7 Haziran seçimleri güç dengelerini değiştirmek, Türkiye’nin yürüyüşünü ve istikametini etkilemek isteyenler açısından bir anlamda milat oldu. Ülke gündemine oturan konular yüz seksen derece değişti.
Süreç, hep söylediğimiz gibi, Gezi olayları ile başlamıştı. Bu olaylar aslında tahminlerin üzerinde bir tahribat yap(mış)tı. Seslendirilen eleştiriler çevre, tanınma, temsil, kişilik, kendini ifade gibi değerler etrafında yoğunlaştı. O zamana kadar o yoğunlukta dillendirilmeyen talepler ilk kez ve etkili bir şekilde ifade edildi. Şiddet kullanarak, çevreye tahribat yaparak ve başkalarının kendilerini ifade etme haklarını engelleyerek hem de.

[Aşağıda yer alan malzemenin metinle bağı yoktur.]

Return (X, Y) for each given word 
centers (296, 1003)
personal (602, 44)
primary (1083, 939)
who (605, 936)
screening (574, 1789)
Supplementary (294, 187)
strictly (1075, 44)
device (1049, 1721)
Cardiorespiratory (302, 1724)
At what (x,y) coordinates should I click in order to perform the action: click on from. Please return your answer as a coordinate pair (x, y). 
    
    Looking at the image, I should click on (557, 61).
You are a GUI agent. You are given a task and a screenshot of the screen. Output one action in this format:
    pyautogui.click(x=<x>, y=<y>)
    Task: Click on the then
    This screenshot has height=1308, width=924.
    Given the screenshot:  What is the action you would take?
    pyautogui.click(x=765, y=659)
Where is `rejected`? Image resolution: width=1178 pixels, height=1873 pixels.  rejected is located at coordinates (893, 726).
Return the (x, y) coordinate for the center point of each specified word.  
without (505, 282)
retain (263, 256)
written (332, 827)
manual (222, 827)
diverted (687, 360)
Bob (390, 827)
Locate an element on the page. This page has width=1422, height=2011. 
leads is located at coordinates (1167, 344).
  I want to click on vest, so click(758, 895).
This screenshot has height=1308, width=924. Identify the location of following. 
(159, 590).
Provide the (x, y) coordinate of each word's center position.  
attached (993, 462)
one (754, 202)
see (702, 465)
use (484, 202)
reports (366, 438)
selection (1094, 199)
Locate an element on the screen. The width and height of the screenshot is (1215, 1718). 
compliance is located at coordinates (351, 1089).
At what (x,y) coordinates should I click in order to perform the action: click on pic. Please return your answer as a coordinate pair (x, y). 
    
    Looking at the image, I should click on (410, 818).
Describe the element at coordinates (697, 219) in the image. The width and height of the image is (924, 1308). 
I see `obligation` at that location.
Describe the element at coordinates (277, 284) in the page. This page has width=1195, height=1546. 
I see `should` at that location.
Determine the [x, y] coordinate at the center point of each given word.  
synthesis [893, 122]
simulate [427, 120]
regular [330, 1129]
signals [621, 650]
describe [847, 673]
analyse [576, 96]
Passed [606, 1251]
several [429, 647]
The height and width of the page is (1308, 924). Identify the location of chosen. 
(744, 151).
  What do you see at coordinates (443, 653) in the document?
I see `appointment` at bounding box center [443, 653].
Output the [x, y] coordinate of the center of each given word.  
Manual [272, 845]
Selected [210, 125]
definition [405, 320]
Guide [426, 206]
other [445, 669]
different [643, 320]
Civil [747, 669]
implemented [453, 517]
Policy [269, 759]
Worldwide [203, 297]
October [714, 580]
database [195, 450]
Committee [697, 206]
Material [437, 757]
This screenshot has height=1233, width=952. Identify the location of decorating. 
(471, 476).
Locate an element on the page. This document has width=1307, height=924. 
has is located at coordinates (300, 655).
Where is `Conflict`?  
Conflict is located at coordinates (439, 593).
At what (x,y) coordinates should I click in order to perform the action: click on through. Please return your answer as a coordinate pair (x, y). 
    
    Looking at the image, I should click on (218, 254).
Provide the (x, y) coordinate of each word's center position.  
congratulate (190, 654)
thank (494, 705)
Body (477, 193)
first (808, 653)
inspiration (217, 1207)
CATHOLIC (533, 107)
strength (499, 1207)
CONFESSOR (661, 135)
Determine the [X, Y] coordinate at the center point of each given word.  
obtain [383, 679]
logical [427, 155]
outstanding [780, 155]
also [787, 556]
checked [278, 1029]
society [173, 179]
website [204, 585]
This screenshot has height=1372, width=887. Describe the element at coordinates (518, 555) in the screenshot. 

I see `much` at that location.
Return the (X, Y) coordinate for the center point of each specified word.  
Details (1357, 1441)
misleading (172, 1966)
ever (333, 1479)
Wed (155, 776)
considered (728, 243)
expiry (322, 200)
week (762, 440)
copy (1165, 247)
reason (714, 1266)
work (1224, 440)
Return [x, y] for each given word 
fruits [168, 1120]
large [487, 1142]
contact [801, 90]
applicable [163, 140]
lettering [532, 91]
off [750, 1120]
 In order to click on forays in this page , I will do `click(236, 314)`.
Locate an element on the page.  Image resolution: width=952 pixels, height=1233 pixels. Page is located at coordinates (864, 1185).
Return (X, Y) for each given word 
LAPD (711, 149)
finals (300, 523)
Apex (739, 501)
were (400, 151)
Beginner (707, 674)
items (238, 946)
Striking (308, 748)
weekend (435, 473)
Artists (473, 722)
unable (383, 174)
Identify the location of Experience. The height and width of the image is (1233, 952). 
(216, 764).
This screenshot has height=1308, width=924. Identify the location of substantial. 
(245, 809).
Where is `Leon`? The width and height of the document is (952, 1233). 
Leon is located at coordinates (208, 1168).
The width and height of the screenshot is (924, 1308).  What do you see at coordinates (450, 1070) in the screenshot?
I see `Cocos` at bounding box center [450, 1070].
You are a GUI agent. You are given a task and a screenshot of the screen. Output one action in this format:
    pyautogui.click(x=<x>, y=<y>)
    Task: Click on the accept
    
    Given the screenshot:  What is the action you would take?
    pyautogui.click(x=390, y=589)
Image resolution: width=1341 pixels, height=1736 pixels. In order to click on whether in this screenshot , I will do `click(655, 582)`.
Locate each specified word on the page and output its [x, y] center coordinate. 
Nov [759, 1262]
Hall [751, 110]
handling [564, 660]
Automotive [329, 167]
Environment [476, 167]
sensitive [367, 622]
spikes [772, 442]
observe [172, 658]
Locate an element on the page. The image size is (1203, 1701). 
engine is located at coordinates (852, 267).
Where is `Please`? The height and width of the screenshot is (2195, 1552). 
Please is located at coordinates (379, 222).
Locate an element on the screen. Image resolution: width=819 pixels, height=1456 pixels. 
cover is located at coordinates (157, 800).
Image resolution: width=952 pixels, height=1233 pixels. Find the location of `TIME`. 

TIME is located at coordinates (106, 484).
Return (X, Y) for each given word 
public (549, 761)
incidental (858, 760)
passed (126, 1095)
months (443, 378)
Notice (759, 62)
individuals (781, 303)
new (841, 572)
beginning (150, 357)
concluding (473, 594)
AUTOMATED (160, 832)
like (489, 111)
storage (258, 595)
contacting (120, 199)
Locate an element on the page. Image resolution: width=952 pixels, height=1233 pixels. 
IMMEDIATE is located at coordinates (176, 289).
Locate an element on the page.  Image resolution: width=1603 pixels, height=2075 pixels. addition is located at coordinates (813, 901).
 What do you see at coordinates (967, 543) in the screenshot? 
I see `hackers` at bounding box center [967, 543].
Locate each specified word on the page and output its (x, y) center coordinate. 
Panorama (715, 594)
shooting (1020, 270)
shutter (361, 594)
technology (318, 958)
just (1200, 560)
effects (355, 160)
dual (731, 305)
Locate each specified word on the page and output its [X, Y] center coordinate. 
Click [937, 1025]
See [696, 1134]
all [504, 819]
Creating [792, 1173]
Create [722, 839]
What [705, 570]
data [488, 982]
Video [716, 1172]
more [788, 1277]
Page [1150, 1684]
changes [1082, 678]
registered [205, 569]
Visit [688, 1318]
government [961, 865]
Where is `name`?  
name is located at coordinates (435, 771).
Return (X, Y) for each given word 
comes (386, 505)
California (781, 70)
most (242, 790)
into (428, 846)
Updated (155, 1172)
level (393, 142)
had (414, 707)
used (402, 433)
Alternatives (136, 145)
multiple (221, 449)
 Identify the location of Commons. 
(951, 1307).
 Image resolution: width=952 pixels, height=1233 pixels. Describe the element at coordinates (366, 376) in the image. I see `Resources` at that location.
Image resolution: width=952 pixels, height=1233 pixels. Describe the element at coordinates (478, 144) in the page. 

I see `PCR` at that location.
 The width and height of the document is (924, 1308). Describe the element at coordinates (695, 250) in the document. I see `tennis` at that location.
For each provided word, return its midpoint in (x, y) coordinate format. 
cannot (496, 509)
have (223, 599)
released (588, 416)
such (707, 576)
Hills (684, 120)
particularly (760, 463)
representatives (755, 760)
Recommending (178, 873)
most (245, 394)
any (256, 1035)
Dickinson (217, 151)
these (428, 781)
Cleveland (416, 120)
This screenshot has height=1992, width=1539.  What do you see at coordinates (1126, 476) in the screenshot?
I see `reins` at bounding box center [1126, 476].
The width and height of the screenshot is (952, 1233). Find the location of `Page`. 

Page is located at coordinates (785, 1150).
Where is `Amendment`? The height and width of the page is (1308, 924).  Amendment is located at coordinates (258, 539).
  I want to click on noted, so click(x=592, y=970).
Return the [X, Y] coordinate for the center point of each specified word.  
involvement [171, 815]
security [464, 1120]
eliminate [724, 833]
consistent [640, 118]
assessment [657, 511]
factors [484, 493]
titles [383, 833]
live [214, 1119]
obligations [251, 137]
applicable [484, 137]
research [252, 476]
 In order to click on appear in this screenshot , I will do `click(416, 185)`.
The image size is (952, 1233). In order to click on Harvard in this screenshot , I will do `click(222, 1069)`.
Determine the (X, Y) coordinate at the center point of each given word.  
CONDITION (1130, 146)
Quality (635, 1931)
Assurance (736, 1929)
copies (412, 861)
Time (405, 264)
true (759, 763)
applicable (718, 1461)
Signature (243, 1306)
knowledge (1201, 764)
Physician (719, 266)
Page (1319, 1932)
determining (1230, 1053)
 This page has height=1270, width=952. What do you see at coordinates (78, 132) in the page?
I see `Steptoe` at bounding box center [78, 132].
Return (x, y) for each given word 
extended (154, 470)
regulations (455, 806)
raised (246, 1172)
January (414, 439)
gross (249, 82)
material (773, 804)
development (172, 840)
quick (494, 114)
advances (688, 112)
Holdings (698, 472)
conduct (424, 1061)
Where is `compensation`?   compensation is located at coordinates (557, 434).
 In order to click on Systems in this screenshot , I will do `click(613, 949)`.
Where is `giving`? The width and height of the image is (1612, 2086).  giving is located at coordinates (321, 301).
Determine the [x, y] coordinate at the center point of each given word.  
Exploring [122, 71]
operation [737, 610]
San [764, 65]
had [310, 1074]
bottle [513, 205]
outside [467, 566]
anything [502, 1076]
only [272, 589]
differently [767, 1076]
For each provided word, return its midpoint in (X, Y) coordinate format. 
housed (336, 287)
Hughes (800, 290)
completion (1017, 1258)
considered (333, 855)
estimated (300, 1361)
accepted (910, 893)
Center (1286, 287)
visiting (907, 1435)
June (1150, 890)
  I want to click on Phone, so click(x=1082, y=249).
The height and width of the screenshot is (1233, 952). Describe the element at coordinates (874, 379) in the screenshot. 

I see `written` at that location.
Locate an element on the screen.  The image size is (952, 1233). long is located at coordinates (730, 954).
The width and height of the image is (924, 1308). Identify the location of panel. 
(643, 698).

Akabinde 17, 25 Aralık süreçleri bir başka açıdan ve hiç kimsenin beklemediği bir alandan giriş yaptı: Yolsuzluk. ‘Ak kadrolara kara lekeler’ sürüldüğü fikri başta parti üst yöneticileri olmak üzere teşkilatlarda çok ciddi bir reaksiyon oluşturdu.
İki alan hükümetin en rahat olduğunu düşündüğü alandı. 3 Kasım 2002’de başlayan Ak Parti döneminde AB süreci öncülüğünde başlayan demokratikleşme, hak ve özgürlüklerin yaygınlaşıp, kökleşmesi, çevrede bulunan ve Demokrat Parti dönemiyle beraber iktidara yaklaşmak ve ondan pay almak isteyen kesimleri güce ve kaynaklara, yani merkeze doğru yaklaştırmıştı.
Gezi olayları aslında bu anlamda bir ‘karşı devrim’ girişimidir. Elitist çevrelerin öncülüğünde. Boğazda oturan ve viskisini yudumlayan ‘sanatçılar’, ‘iş adamları’ hak, hukuk diyorlar.
Çevreden, Anadolu’dan gelerek yetki kullanmaya, güce hükmetmeye çalışan ve belki de Cumhuriyet tarihinde ilk kez bu kadar kendine güven duyan kesimleri tekrar evlerine, köylerine ve ‘küçük’ dünyalarına geri gönderme fikri.
Yolsuzluk suçlamaları gene aynı kategoride değerlendirilmesi gereken bir husus. 2001 ekonomik yıkımından altı ay sonra kurulan bir parti, o atmosfer ve yolsuzluğun körüklediği ekonomik kriz kaygıları henüz izale edilmeden iktidara geliyor. Aradan geçen on yılı aşkın süre zarfında kayda değer hiçbir yolsuzluk iddiası da yok.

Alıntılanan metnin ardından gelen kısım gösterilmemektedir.